#### Description of the task:
Write out the data again, everything from the line containing "You are a computer-use agent." down to the line containing "pos(280,104)", with "Settings menu" changed to "Preferences menu" and nothing else altered. Give only those lines, and leave the pictures out.

-- BEGIN Exercise materials --

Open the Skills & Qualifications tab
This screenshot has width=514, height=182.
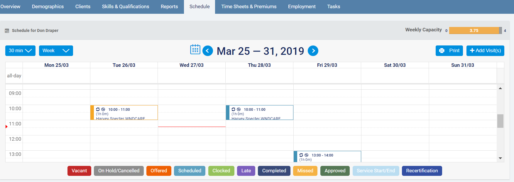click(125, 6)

-- END Exercise materials --
-- BEGIN Exercise materials --

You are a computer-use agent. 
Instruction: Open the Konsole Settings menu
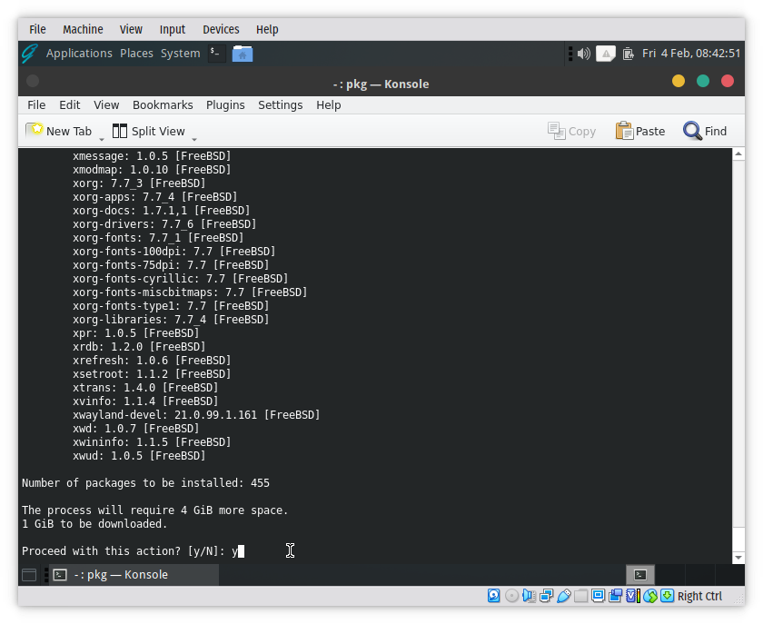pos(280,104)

-- END Exercise materials --
-- BEGIN Exercise materials --

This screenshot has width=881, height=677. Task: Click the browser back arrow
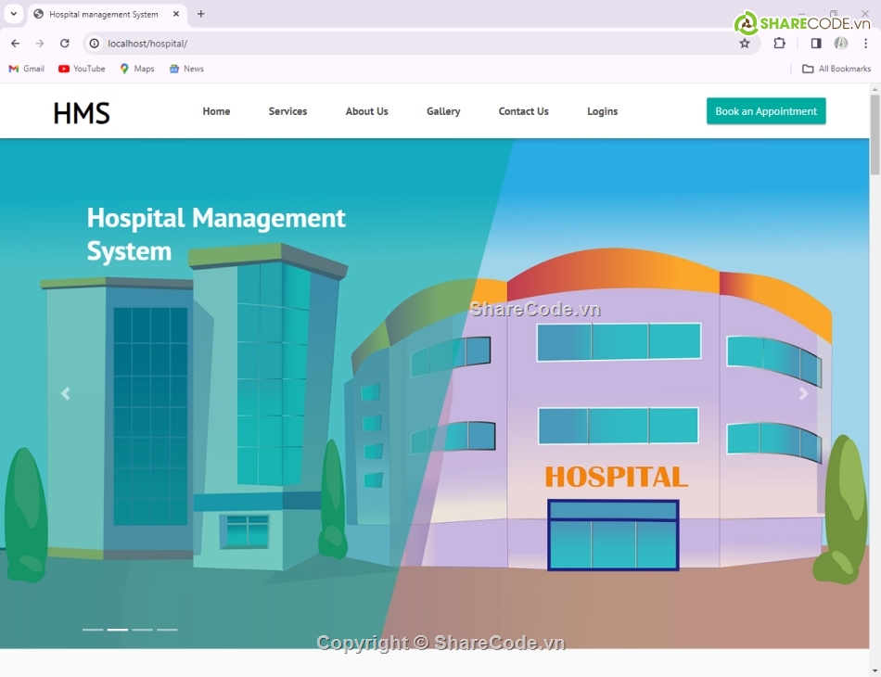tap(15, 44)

-- END Exercise materials --

#### Completed exercise:
You are a computer-use agent. 
Instruction: Open the Konsole Preferences menu
pos(280,104)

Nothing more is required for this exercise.